■ Exercise prompt
For every line of the material below, check for the string "Carter" and return the line if it is there.

■ Source records

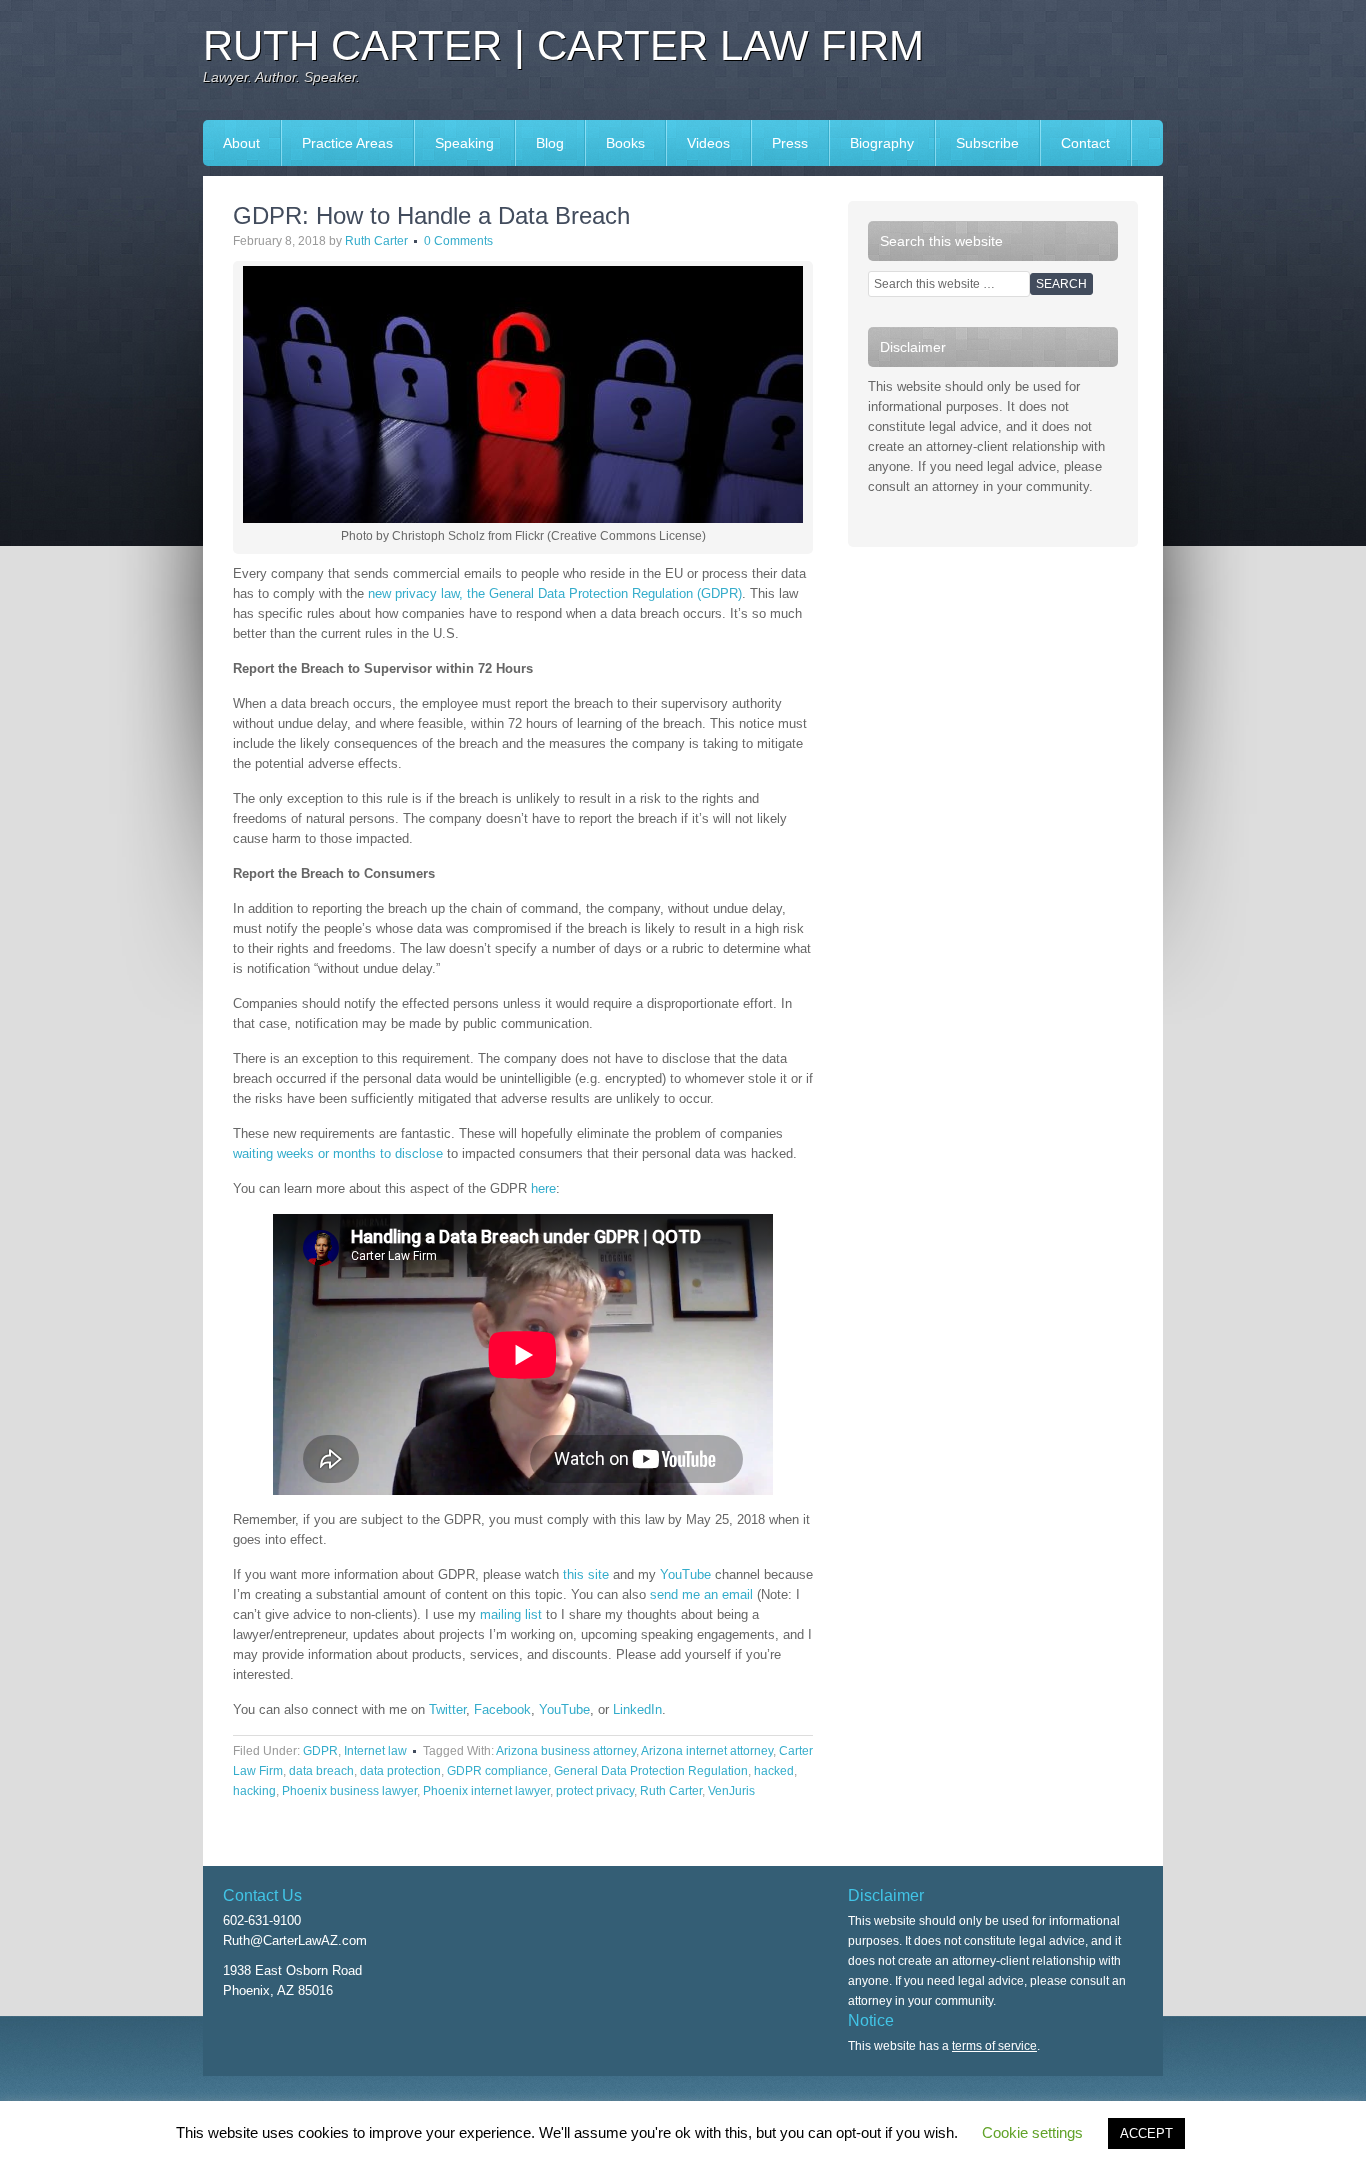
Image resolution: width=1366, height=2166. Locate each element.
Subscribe (987, 143)
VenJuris (731, 1791)
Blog (550, 143)
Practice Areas (347, 143)
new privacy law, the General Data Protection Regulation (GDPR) (555, 593)
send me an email (701, 1594)
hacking (254, 1791)
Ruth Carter (376, 241)
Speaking (454, 143)
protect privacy (595, 1791)
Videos (708, 143)
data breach (321, 1771)
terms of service (994, 2046)
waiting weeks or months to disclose (338, 1153)
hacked (774, 1771)
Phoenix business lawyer (349, 1791)
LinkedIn (637, 1709)
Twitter (447, 1709)
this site (586, 1574)
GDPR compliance (497, 1771)
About (241, 143)
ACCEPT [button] (1146, 2133)
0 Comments (458, 241)
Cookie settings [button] (1032, 2132)
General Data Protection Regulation (651, 1771)
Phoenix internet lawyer (486, 1791)
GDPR (320, 1751)
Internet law (375, 1751)
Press (780, 143)
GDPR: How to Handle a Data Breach (431, 215)
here (543, 1188)
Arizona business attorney (566, 1751)
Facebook (502, 1709)
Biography (882, 143)
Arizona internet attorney (707, 1751)
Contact (1085, 143)
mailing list (511, 1614)
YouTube (685, 1574)
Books (615, 143)
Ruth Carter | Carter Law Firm (563, 45)
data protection (400, 1771)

■ Result for this exercise
Ruth Carter (376, 241)
Ruth Carter | Carter Law Firm (563, 45)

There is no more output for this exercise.